Yesterday, I had blogged about the Rule of 72, which is a rule of thumb to quickly compute, in how many years your money would double, in a particular investment. 

Given the busy lives that we all lead, these rules of thumb are a great tool to save time and yet make the right financial decisions. So let me share a list of 10 such key short-cuts. These are the concepts that can easily be learnt and applied in our day-to-day money matters.

1. Depending on your job stability and financial position, you should keep aside an amount equivalent to around 3 to 6 months' of your monthly expenses as an Emergency Corpus.

2. If you have a home-loan, the total of all your EMIs put together should not exceed 45-50% of your monthly take home pay. If you have education / vehicle loan, your outflow on EMIs should not go beyond 25-30%. But if you are servicing only the personal loans and credit card outstanding, this limit is strictly 10-15%.

3. At the bare minimum, 10-15% of your monthly income should be invested for crucial long term requirements such as children's education and your retirement. The actual savings would, of course, depend on the specifics of your case.

4. Your investment in equity should be equal to 100 minus your age; with the balance in debt products.

5. Re-balance your equity-debt portfolio when there is a 5% deviation from the ideal ratio that suits your financial profile

6. Your life insurance cover should be around 6 to 10 times your annual income. (And as has been often advised, Term Policy is the cheapest and simplest way to do so.)

7. Your vehicle loan tenure should not be more than 3-5 years.

8. You may need a retirement corpus of at least around 100 times your current annual expenses to maintain the same standard of living. 
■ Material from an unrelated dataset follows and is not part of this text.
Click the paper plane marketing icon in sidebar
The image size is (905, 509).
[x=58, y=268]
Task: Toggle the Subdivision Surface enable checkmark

9.  First insure, then invest and finally what remains should be spent.

10. Rule of 72

Caution: As per the definition, a rule of thumb is a principle with broad application but is not strictly accurate or reliable for every situation. Therefore, be careful about how you apply these rules of thumb. They may sometimes yield a wrong answer. For example, just because your age is 30, doesn't necessarily mean that you can invest 70% money in equity. Maybe you have a requirement for a house in next 1-2 years. In that case taking such a high exposure to equity would surely be a bad idea.